By On Feb 01, 2020 Templates
While there is no set standard resume format, they should generally contain the same information. Most generic resume templates use a format similar to the following: full contact information, objective statement, work experience, educational background, and a list of miscellaneous skills and hobbies that are directly relevant to the position for which you are applying. However, the real purpose of a template should be seen as enhanced customization. Work your resume down its most bare and essential elements; then, customize it for each different job that you apply for. Develop your own standard template, but do not ever send this one out. Use this model saved in Word format or a Word template format to quickly and easily add to and develop based on the exact requirements and industry of the specific job. Be sure to save mutiple versions of your resume, both your primary one and the documents tailored to specific jobs.

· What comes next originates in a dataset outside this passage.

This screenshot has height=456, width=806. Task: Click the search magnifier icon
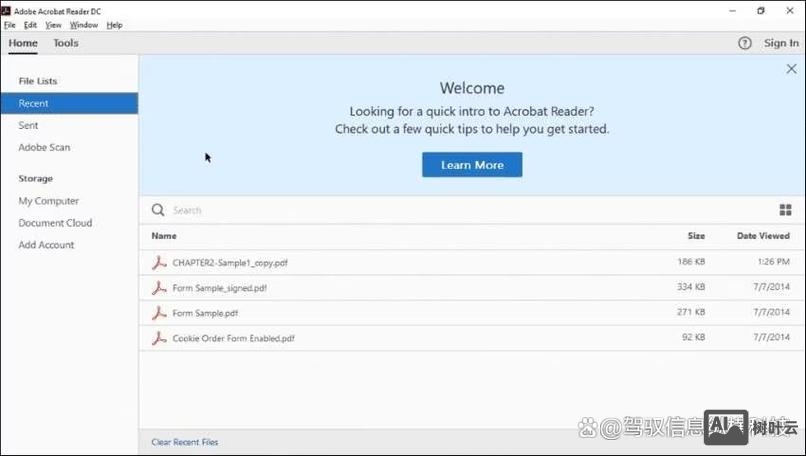point(158,210)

Online and social resumes are a bit trickier than standard resumes, as there are no standardized resume templates for social network profiles. It takes time and attention to build a strong, compelling personal brand and targeted professional profile. However, social profiles are a must for todays jobseeker, as they are not only a source for web identity, but also are in some cases the actual method by which you apply to a job with a corporation. With the arrival of the Internet, most employers are now requiring that resumes be submitted electronically into applicant tracking systems, rather than faxed or submitted on paper. This practice saves potential employers a great deal of paperwork, but presents some challenges for job seekers. First, when submitting a resume electronically online to a potential employer, the job seeker needs to check the job posting carefully to see if the employer is requiring a particular format. The most popular format currently is .doc, which is the old Word format from Microsoft Word 1997-2003, although there are some employers that will prefer other formats, including Adobe (.pdf) and ASCII (.txt). Nothing will get a job seeker rejected more quickly than failing to follow the directions in the job advertisement. Care must be taken to include relevant keywords and jobs in the resume, as recruiters will typically find an applicants resume by performing searches within their applicant tracking system. Second, many potential employers also take advantage of online resume databases and job boards, such as Monster, Career Builder, Dice, or Indeed. Taking advantage of these services, employers perform a search through the job resume database looking for possible matches. This practice requires the job seeker to try to include key words common to the position he or she is seeking in order to help the job resume database find that particular resume.
After glancing through an entire page of your experiences, bankers arrive at the bottom of your resume: the Additional section. Frankly, this section wont get you an interview on its own. If you have poor academics and work experiences, an incredible Additional section wont save you. However, it can make a difference if interviewers are on the edge. It can also be the tie breaker if interviewers are debating between you and another candidate. Having an eye-catchy Additional section might just win them over. Another reason the Additional section is important is that it often comes up in interviews. Interviewers often refer to the bottom of your resume towards the end of the interview. And what you write in the Additional section can steer the conversation towards these topics. In this section, you can include other qualifications that might be relevant to investment banking. Languages, volunteering work, inventions & patents, unusual achievements, favorite books, interests, etc.